## [YOUR ASSIGNMENT]
Each entry must be restated word for word, with nothing omitted.

## [EXERCISE INPUT]
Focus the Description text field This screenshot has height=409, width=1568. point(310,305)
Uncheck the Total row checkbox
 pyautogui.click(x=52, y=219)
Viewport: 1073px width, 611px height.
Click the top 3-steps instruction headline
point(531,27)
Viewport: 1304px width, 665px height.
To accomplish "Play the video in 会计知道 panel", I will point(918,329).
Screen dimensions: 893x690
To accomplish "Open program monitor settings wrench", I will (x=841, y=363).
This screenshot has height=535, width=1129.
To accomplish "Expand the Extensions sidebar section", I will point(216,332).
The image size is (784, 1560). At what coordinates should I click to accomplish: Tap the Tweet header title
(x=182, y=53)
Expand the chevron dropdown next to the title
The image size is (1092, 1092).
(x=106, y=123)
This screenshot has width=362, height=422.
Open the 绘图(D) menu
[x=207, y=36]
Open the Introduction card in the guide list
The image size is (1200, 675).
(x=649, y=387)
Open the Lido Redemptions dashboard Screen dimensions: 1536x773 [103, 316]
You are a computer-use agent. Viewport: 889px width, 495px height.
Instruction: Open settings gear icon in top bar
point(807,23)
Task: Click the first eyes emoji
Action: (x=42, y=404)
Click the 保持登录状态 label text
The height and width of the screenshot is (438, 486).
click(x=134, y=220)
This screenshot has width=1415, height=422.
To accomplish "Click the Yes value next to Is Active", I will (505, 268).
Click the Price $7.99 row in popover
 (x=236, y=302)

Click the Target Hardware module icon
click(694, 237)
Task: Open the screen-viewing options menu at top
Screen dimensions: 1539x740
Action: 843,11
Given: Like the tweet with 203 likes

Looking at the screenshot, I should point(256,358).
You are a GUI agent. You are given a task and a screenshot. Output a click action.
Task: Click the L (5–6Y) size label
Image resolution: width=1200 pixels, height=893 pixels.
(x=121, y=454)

## [RESPONSE BOX]
Focus the Description text field This screenshot has height=409, width=1568. point(310,305)
Uncheck the Total row checkbox
 pyautogui.click(x=52, y=219)
Viewport: 1073px width, 611px height.
Click the top 3-steps instruction headline
point(531,27)
Viewport: 1304px width, 665px height.
To accomplish "Play the video in 会计知道 panel", I will point(918,329).
Screen dimensions: 893x690
To accomplish "Open program monitor settings wrench", I will (x=841, y=363).
This screenshot has height=535, width=1129.
To accomplish "Expand the Extensions sidebar section", I will point(216,332).
The image size is (784, 1560). At what coordinates should I click to accomplish: Tap the Tweet header title
(x=182, y=53)
Expand the chevron dropdown next to the title
The image size is (1092, 1092).
(x=106, y=123)
This screenshot has width=362, height=422.
Open the 绘图(D) menu
[x=207, y=36]
Open the Introduction card in the guide list
The image size is (1200, 675).
(x=649, y=387)
Open the Lido Redemptions dashboard Screen dimensions: 1536x773 [103, 316]
You are a computer-use agent. Viewport: 889px width, 495px height.
Instruction: Open settings gear icon in top bar
point(807,23)
Task: Click the first eyes emoji
Action: (x=42, y=404)
Click the 保持登录状态 label text
The height and width of the screenshot is (438, 486).
click(x=134, y=220)
This screenshot has width=1415, height=422.
To accomplish "Click the Yes value next to Is Active", I will (505, 268).
Click the Price $7.99 row in popover
 (x=236, y=302)

Click the Target Hardware module icon
click(694, 237)
Task: Open the screen-viewing options menu at top
Screen dimensions: 1539x740
Action: 843,11
Given: Like the tweet with 203 likes

Looking at the screenshot, I should point(256,358).
You are a GUI agent. You are given a task and a screenshot. Output a click action.
Task: Click the L (5–6Y) size label
Image resolution: width=1200 pixels, height=893 pixels.
(x=121, y=454)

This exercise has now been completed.